Solà-Soler et al. (51) proposed a logistic regression model that utilizes various time and frequency parameters extracted from snoring signals, along with their variability, to classify patients with OSA and simple snorers. With the thresholds of AHI =10 events/hour, the classification of patients yielded a sensitivity exceeding 93% and a specificity ranging from 73% to 88%. Similarly, in a study conducted by Karunajeewa et al. (52), pitch and total airway response (TAR) extracted from snore sounds were exploited in the diagnosis of OSA with a logistic regression model, yielding a sensitivity of 89.3% and a specificity of 92.3%. Cavusoglu et al. (53) conducted an analysis of snoring sounds obtained from 18 individuals with simple snoring and 12 patients diagnosed with OSA. PCA was implemented to transform the feature vectors from snoring episodes in a two-dimensional space, and robust linear regression was applied to classify snores and non-snores. An accuracy of 90.2% was obtained when the dataset included both simple and OSA snores. Mesquita et al. (54) found that there was shorter time interval between regular snores in patients with severe OSA. Thus, they imported features derived from the time interval between snores to a Bayesian classifier for the identification of patients with OSA, achieving classification accuracies of 88.2% and 94.1% for AHI severity cutoff severities of 5 and 30 hour−1, respectively.
To mitigate potential issues arising from high-dimensional features that could induce overfitting during model training, Jiang et al. (55) employed a feature selection algorithm that leveraged random forest. This algorithm was used to identify the top 6 significant features from a total of 10 traditional acoustic features that were extracted. Subsequently, five distinct machine learning models were employed to assess the effectiveness of the selected feature subset. The findings highlighted that the logistic regression model, in conjunction with the top six features, delivered enhanced accuracy for evaluating OSA while also exhibiting lower computational complexity.
To enhance the classification performance in OSA detection, researchers have incorporated deep learning techniques. Kim et al. (56) conducted a study in which 132 dimensional features derived from various feature parameters were selected. These features were used to classify the severity of OSA via multiple machine learning techniques, including logistic regression, SVM, and deep neural networks (DNNs). The classifier that demonstrated the highest performance in terms of accuracy was simple logistic regression, achieving an accuracy rate of 92.5% when evaluated against the AHI thresholds of 15 and 30. As discussed by Kim et al. (56), the relative lower classification effect of deep learning may be due to the number of samples being insufficiently high, as only 120 participants were examined. This sample size has been deemed somewhat inadequate for the optimal learning and training of DNNs. Shen et al. (57) compared the classification differences for OSA between three-feature extraction methods [mel-frequency cepstral coefficients (MFCCs), LPCC, and linear prediction MFCC (LPMFCC)] and three neural networks [convolutional neural network (CNN), recurrent neural network (RNN), long short-term memory (LSTM)]. The experimental results showed that the optimal performance for OSA detection was achieved by using a combination of MFCC and LSTM, which yielded a classification accuracy of 0.87.
Spectral maps encompass a wealth of valuable data, including elements such as formant frequencies, spectral energy, fundamental frequency, and other relevant features. Jiang et al. (58) assessed the performance of different snoring sound maps (the time-domain waveform, spectrum, spectrogram, mel-spectrogram, and CQT-spectrogram) in distinguishing patients with OSA patients and simple snorers.
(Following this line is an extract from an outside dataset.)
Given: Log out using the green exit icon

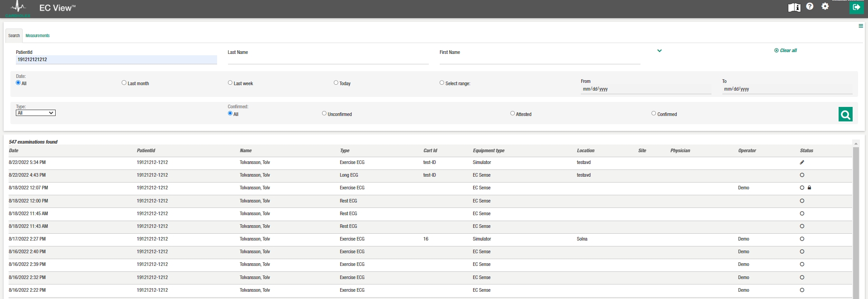Looking at the screenshot, I should click(x=856, y=7).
CNN, LSTM, and DNNs were used to construct two types of classifiers [CNNs-DNNs and CNNs-long short-term memory networks (LSTMs)-DNNs]. Meanwhile, fewer network layers were used to prevent overfitting caused by the small sample size of the study. The findings indicated that the mel-spectrogram exhibited superior discriminatory power in distinguishing between patients with OSA and simple snorers, with an AUC of 0.977 and 0.978, respectively.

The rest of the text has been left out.